Objective. This dissertation aims to evaluate factors impacting drug disposition and clinical outcomes.

Methods. Pharmacokinetic studies were conducted for gemcitabine in urothelial cancer, paclitaxel in breast cancer and capecitabine in colorectal caner among patients stratified into young and elderly groups. Cocktail consisting of chlorzoxazone (CYP2E1), caffeine (CYP1A2), dapsone (CYP3A4), mephenytoin (CYP2C19) and debrisoquine (CYP2D6) were administrated to OLTx patients to evaluate enzyme activity relating to recipient's age and post-operative duration. To assess renal P-gp activity in cystic fibrosis (CF) patients, disposition of fexofenadine was evaluated and P-gp efflux activity in peripheral T cells was measured by flow cytometry. To assess interactions between tenofovir and ritonavir, renal function of HIV-infected patients were evaluated and tenofovir disposition was compared relating to regiments administrated. Kidney cell lines, MDCKII and HEK293, were treated with tenofovir alone or in combination with ritonavir or MK571 to assess the impact of ritonavir on intracellular tenofovir accumulation.

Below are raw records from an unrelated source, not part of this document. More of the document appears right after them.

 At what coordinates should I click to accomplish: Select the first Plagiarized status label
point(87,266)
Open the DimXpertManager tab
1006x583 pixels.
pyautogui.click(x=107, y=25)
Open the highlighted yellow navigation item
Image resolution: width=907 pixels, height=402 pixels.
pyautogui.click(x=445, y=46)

Results. Compared to patients less than 60, elderly patients (>70 years) had significantly greater AUCs and less clearance for paclitaxel and capecitabine and greater AUC of dFdU. The CYP2E1 activity was significantly elevated and CYP2C19 function was markedly reduced in OLTx patients, where CYP2D6 capacity was impaired in older OLTx patients within 30 days postoperatively compared to healthy controls. The P-gp efflux activity in peripheral T cells was not significantly different between CF and HV. Fexofenadine pharmacokinetics was similar in CF and HV when administered alone or with probenecid. ABCB1 3435 C/T carriers showed increased basal P-gp activity in peripheral T cells and decreased fexofenadine AUC. Patients receiving concurrent TDF+PI/r treatment had greater reductions in CrCl and lower TFV Kel compared to patients taking TDF+NNRTI. TFV was substrate of MRP2, MRP4 and MRP5, where RTV was a potent inhibitor of MRP2 leading to nephrotoxicity with TDF-RTV coadministration.

Conclusion. Impaired renal elimination and hepatic metabolic capacity are major factors accounting for altered pharmacokinetics in elderly patients. Inhibition of transporters contributes to variations in drug disposition. Genetic polymorphisms in enzymes and transporters add to complexities of inter-individual differences in pharmacokinetics and clinical outcomes.